Exercise – A faithful copy of all the entries is required, with no pictures in it.
BEGIN
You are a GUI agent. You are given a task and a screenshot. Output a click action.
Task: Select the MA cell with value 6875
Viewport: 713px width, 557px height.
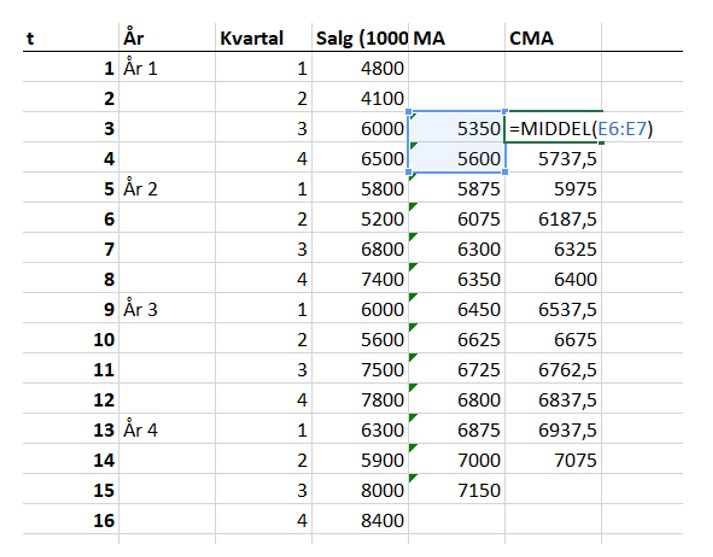click(457, 431)
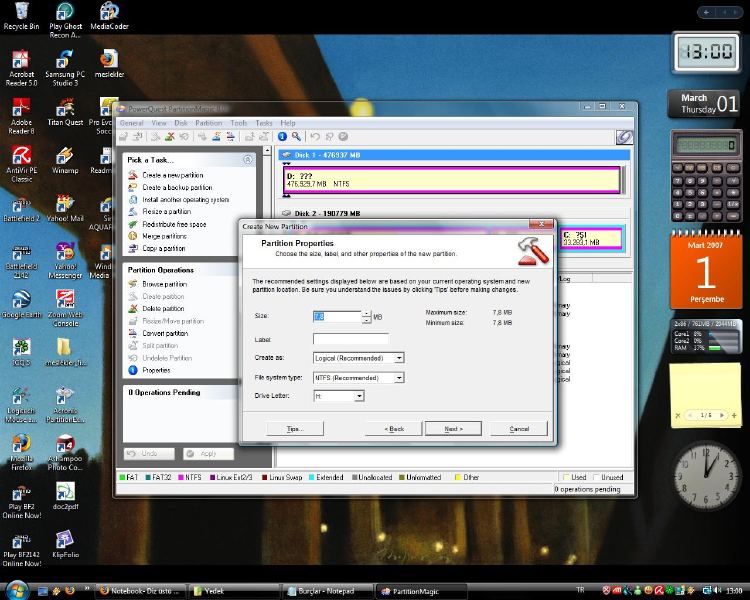Collapse the Pick a Task panel
Image resolution: width=750 pixels, height=600 pixels.
coord(248,160)
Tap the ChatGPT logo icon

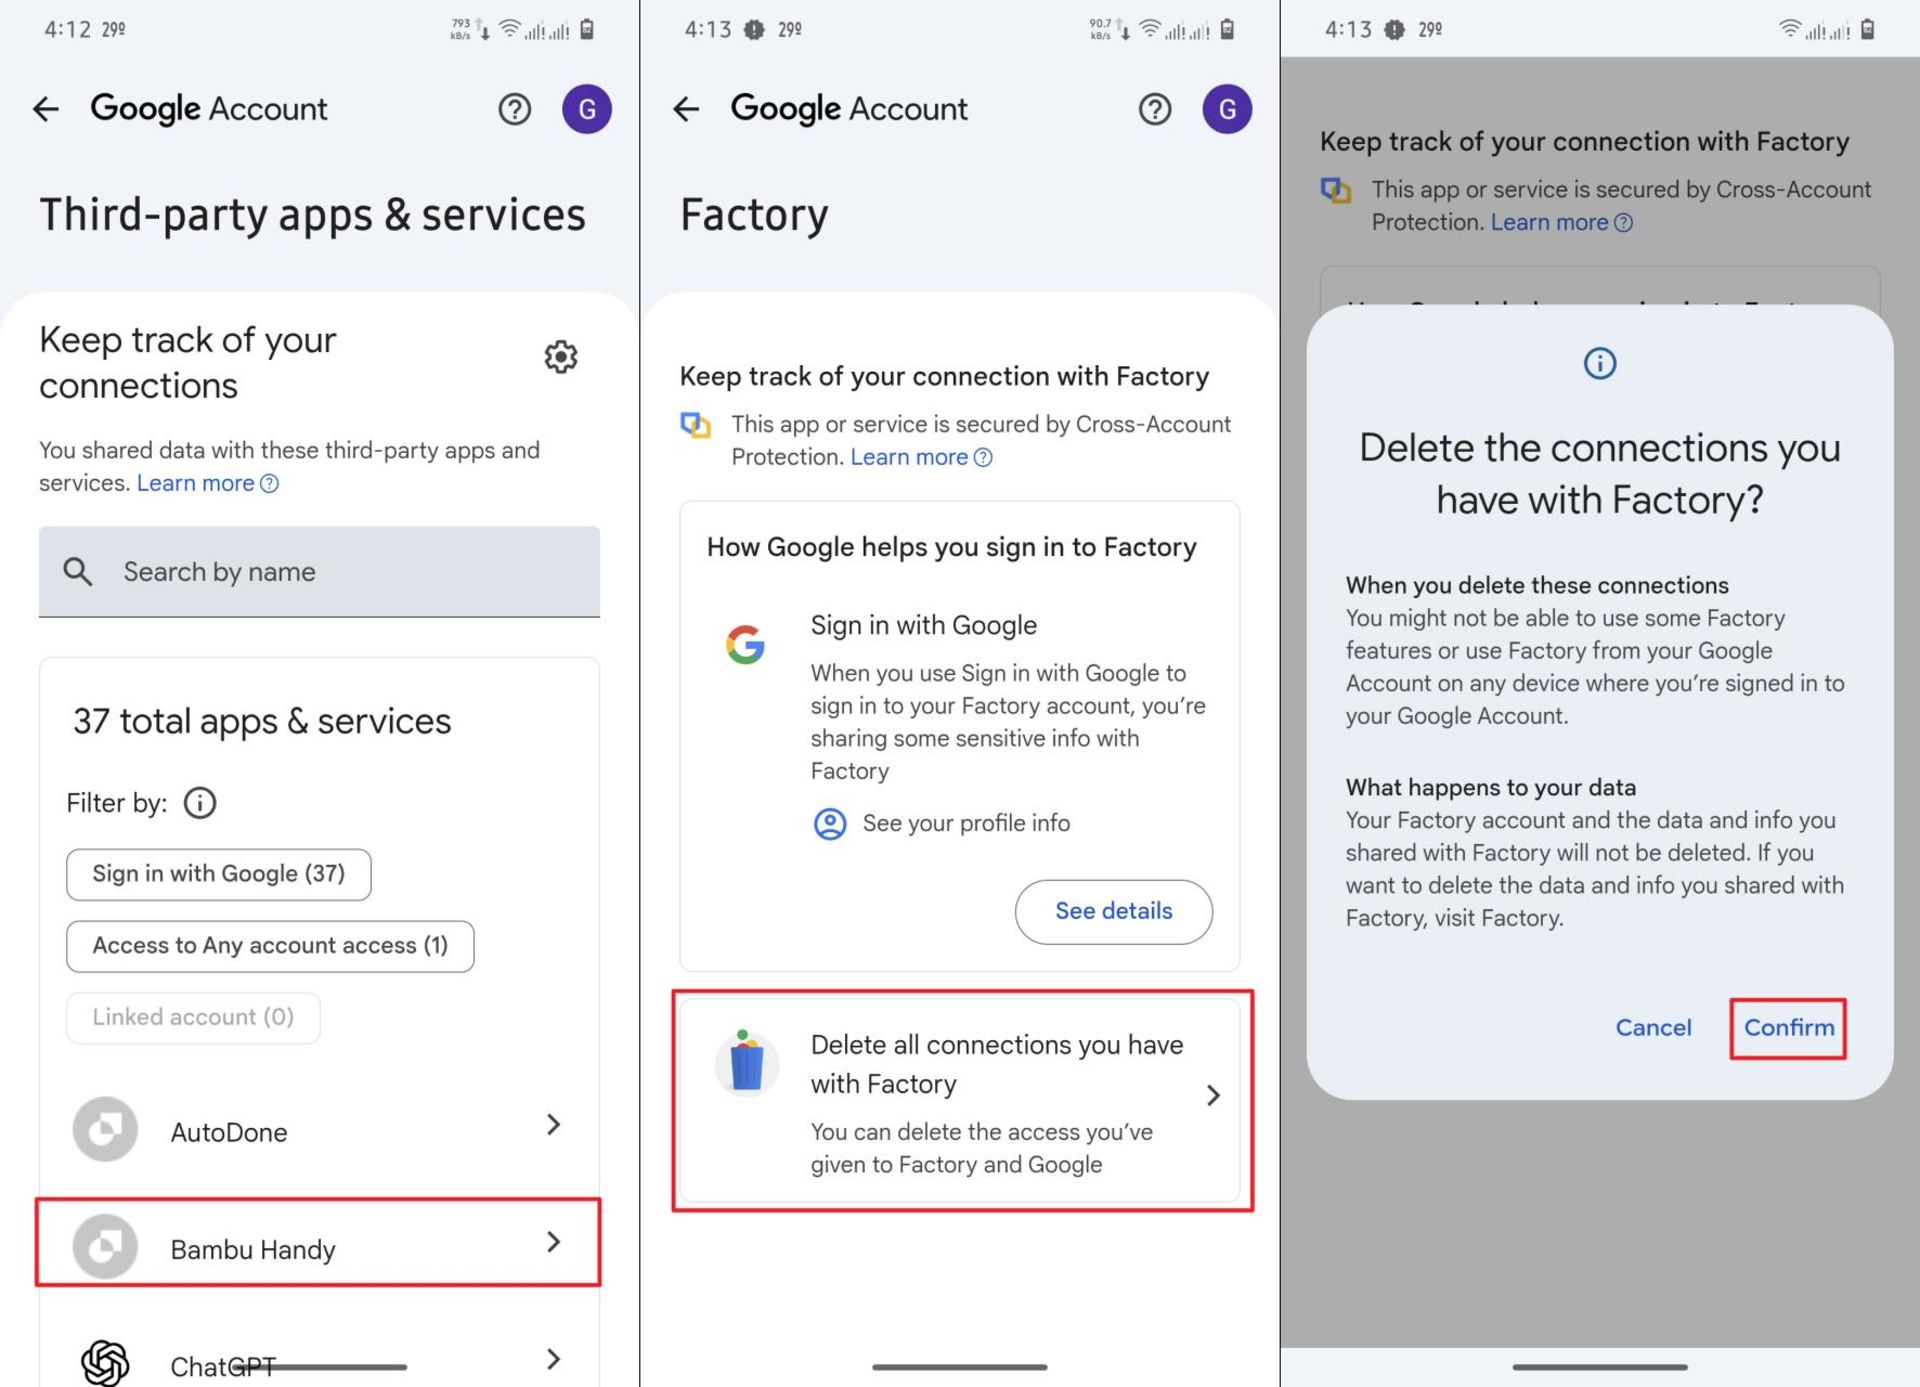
END
Task result –
You are a GUI agent. You are given a task and a screenshot. Output a click action.
Task: Select the MA cell with value 6875
Viewport: 713px width, 557px height.
click(457, 431)
Collapse the Pick a Task panel
Image resolution: width=750 pixels, height=600 pixels.
coord(248,160)
Tap the ChatGPT logo icon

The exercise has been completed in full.